| TASK TO COMPLETE |
Everything from the line containing "The width and" through the final line of the entries, both included, should be copied exactly and with nothing else; please skip pictures.

| SUPPLIED DATA |
§ §

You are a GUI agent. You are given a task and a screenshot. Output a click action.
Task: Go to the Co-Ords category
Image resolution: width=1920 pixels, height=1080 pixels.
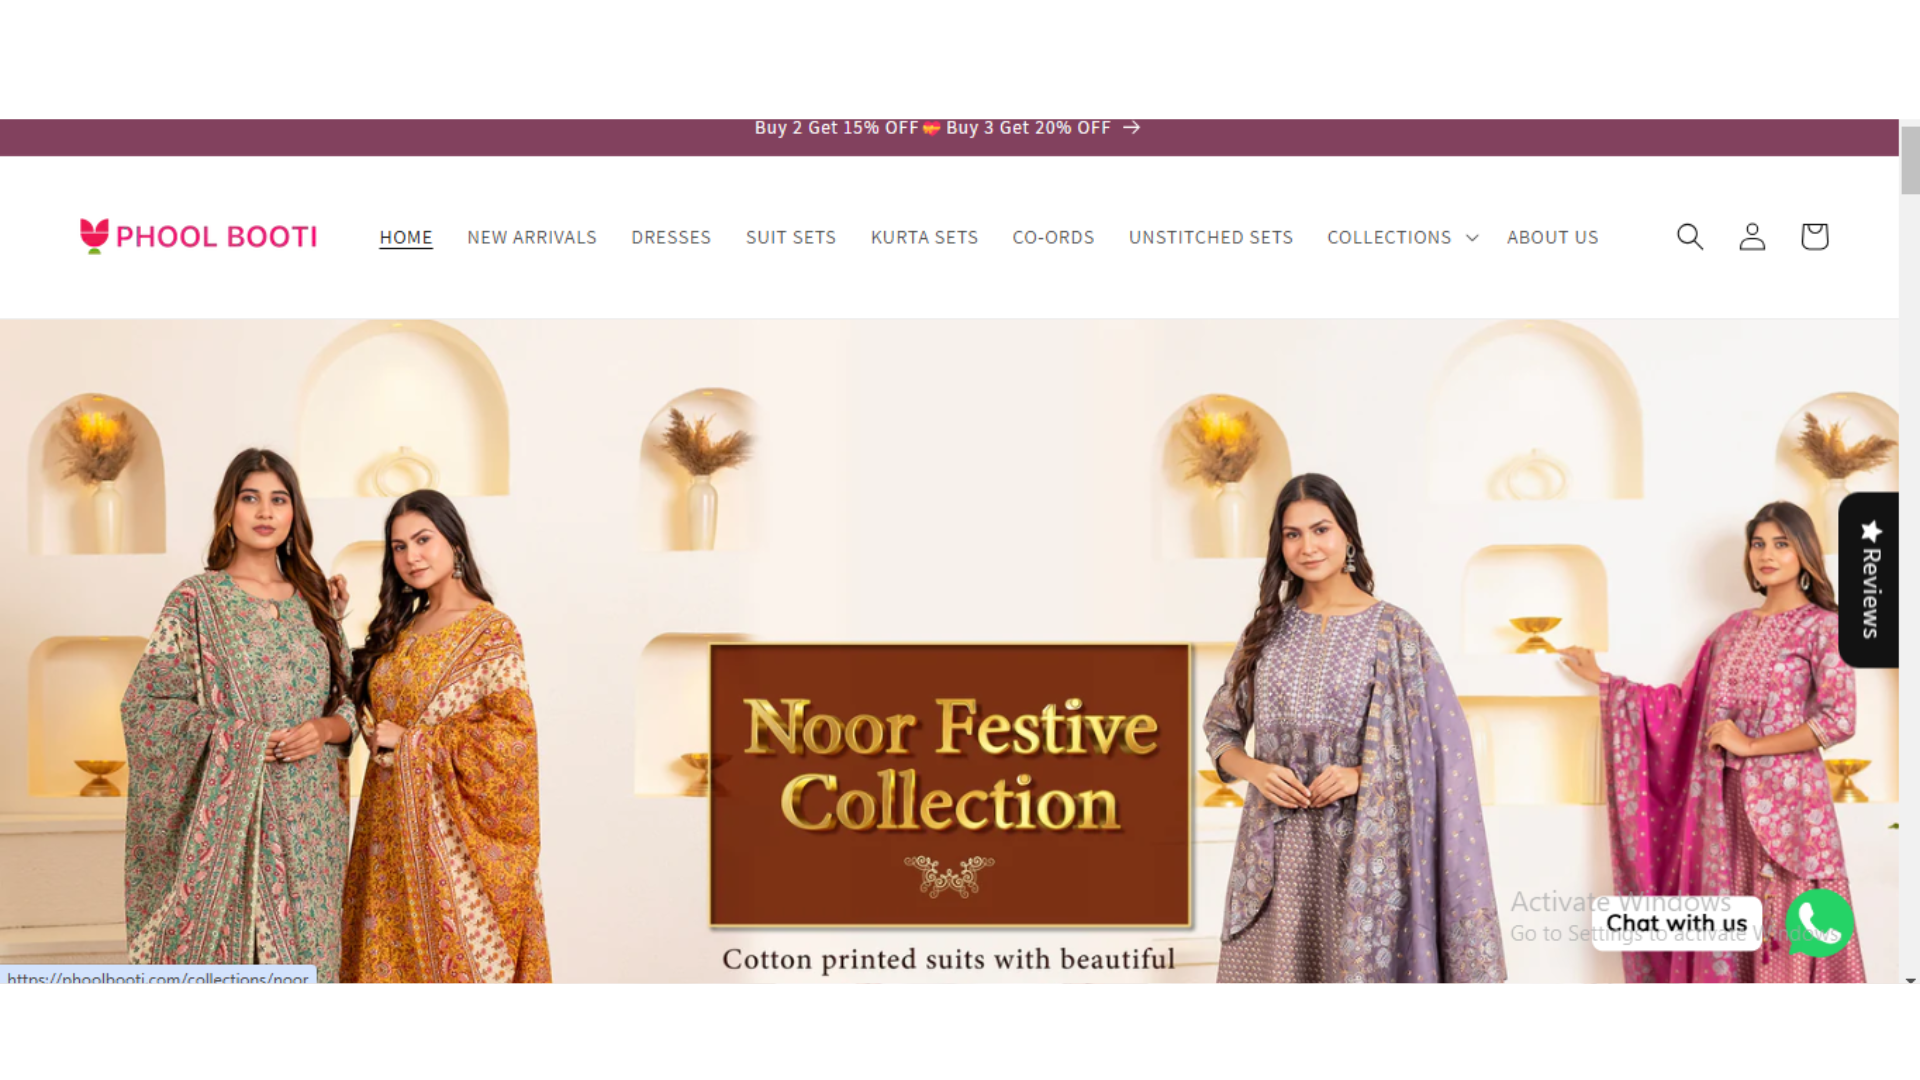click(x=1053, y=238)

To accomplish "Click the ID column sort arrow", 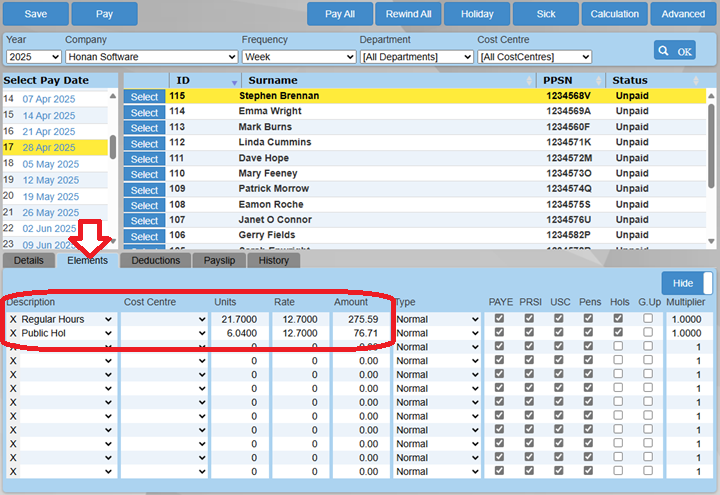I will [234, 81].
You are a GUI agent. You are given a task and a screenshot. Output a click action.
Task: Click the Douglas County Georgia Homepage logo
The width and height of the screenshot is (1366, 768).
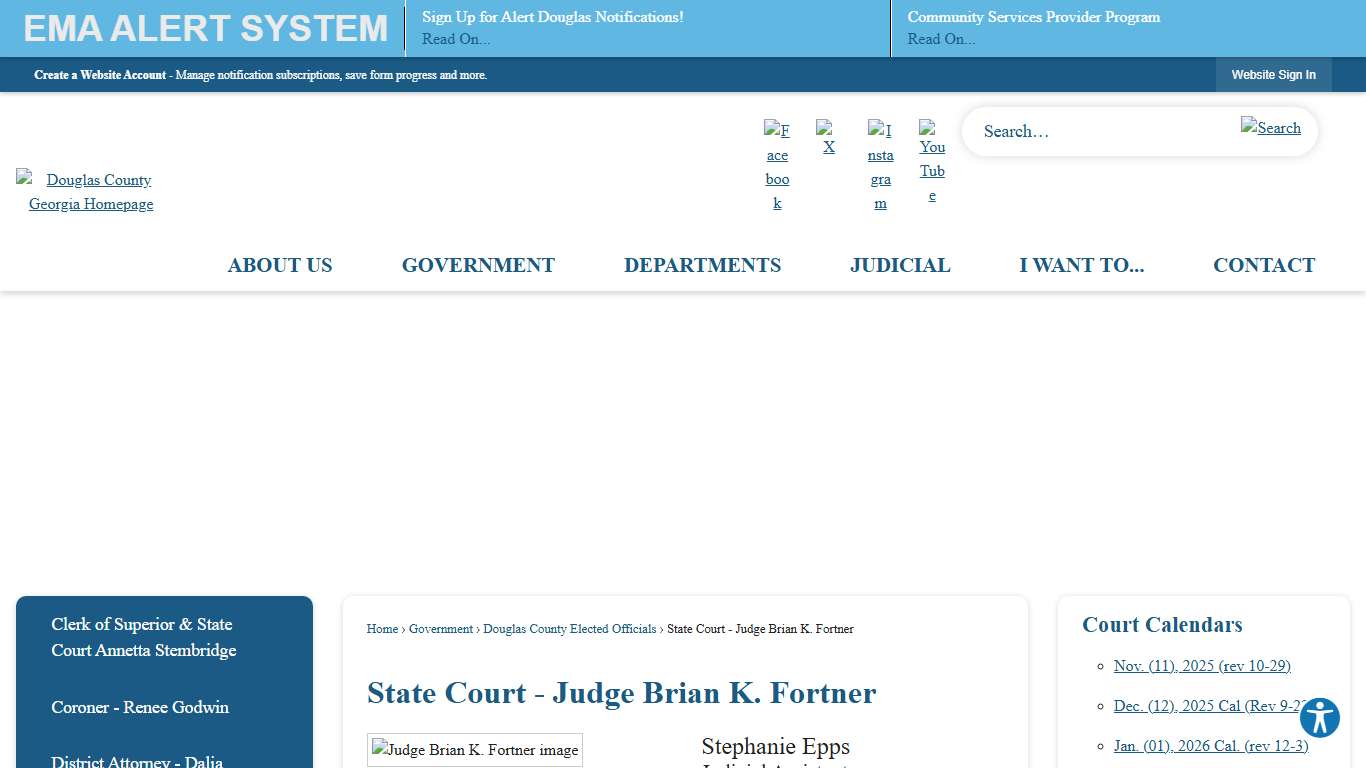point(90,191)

§ §

| EXERCISE OUTPUT |
The width and height of the screenshot is (1366, 768).
point(90,191)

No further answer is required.